Franklin v. Franklin, Unpublished Decision (4-28-1999)

CourtOhio Court of Appeals
DecidedApril 28, 1999
DocketCase No. 97 CO 54.
StatusUnpublished

This text of Franklin v. Franklin, Unpublished Decision (4-28-1999) (Franklin v. Franklin, Unpublished Decision (4-28-1999)) is published on Counsel Stack Legal Research, covering Ohio Court of Appeals primary law. Counsel Stack provides free access to over 12 million legal documents including statutes, case law, regulations, and constitutions.

Bluebook
Franklin v. Franklin, Unpublished Decision (4-28-1999), (Ohio Ct. App. 1999).

Opinion

Appellant, Shelly Ann Franklin n.k.a. Burkey, appeals from an order of the Columbiana County Common Pleas Court, Domestic Relations Division, denying her motion for reallocation of parental rights and responsibilities regarding her two minor children. For the reasons set forth below, the judgment of the trial court is affirmed.

I. STATEMENT OF FACTS
Appellant and appellee, Gary L. Franklin, were married in September 1991. Two female children were born as issue of said marriage in December 1991 and December 1992. In September 1995, appellant left appellee and took the children with her. While the children were visiting him, appellee filed for divorce and for temporary custody of the children. The next day, appellee was designated temporary residential parent.

On December 19, 1996, the magistrate held a status conference at which he deferred judgment on allocation of parental rights until after the parties attended mediation. The parties attended mediation and signed a separation agreement on April 11, 1996, which designated appellee as the residential parent and granted liberal companionship rights to appellant.
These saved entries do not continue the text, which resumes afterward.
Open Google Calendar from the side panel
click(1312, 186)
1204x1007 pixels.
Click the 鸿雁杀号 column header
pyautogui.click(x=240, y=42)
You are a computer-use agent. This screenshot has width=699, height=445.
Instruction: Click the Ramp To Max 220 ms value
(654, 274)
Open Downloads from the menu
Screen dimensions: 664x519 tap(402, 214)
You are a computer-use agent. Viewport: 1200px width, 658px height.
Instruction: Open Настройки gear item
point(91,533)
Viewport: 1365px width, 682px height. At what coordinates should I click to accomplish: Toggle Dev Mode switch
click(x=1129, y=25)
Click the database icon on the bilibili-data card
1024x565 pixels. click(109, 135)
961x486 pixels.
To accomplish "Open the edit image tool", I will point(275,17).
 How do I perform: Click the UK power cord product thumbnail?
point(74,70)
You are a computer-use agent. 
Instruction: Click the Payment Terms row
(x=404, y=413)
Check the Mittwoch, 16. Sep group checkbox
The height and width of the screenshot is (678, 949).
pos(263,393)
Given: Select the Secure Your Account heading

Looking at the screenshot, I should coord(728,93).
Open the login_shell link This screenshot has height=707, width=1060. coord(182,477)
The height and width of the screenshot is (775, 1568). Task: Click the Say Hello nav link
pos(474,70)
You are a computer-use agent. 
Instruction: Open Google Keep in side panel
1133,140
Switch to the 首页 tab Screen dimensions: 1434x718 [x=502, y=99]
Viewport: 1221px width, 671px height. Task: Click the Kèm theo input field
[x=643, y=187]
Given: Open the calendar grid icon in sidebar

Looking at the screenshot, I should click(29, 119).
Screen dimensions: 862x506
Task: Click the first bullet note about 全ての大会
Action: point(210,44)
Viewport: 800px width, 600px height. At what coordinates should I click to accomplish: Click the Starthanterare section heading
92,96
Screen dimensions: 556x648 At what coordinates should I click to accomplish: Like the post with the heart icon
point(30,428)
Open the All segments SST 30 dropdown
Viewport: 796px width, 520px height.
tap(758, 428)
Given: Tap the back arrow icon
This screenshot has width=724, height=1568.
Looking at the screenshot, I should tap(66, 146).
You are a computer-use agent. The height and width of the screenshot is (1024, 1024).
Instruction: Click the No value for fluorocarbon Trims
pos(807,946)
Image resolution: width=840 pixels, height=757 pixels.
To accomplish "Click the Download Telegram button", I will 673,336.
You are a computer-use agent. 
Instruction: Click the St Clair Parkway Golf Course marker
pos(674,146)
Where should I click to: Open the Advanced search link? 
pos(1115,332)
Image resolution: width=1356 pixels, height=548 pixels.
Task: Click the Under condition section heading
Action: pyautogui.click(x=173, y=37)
On May 31, 1996, the magistrate incorporated the separation agreement into a final divorce and custody decree.

On March 17, 1997, appellant filed a motion to modify the courts prior custody order, alleging changed circumstances and asking that she be designated the residential parent. On July 14, the magistrate held a hearing on appellant's motion for modification and interviewed the children, ages four and five, at appellant's request. The magistrate found that the children lacked sufficient reasoning ability to make decisions about their living arrangements.

On July 23, the magistrate denied appellant's motion, finding an insufficient change of circumstances to warrant modification. The magistrate did, however, modify the visitation schedule to better suit appellant's work schedule.

After appellant objected to the magistrate's decision, the trial court reviewed the record and heard arguments. On September 30, 1996, the court affirmed the magistrates decision. The within appeal followed.

II. ASSIGNMENTS OF ERROR
Appellant sets forth the following three assignments of error:

"The trial court erred by entering a judgment against the manifest weight of the evidence whereby defendant presented overwhelming evidence establishing change of circumstances which constitutes an abuse of discretion."

"The trial court erred by not finding that the harm likely caused by a change of environment is outweighed by the advantages of the change of environment."

"The trial court erred by applying the improper standard that the court must determine a substantial change of circumstances has occurred to warrant a modification of parenting."

III. STANDARD OF REVIEW
A trial court has the power to exercise broad discretion in child custody cases. Gardini v. Mover (1991), 61 Ohio St.3d 479,484; Trickey v. Trickey (1952), 158 Ohio St. 9, 13. A court's decision whether or not to modify a prior award of custody shall not be disturbed on appeal absent an abuse of discretion. Davisv. Flickinger (1997), 77 Ohio St.3d 415; Bechtol v. Bechtol. (1990), 49 Ohio St.3d 21.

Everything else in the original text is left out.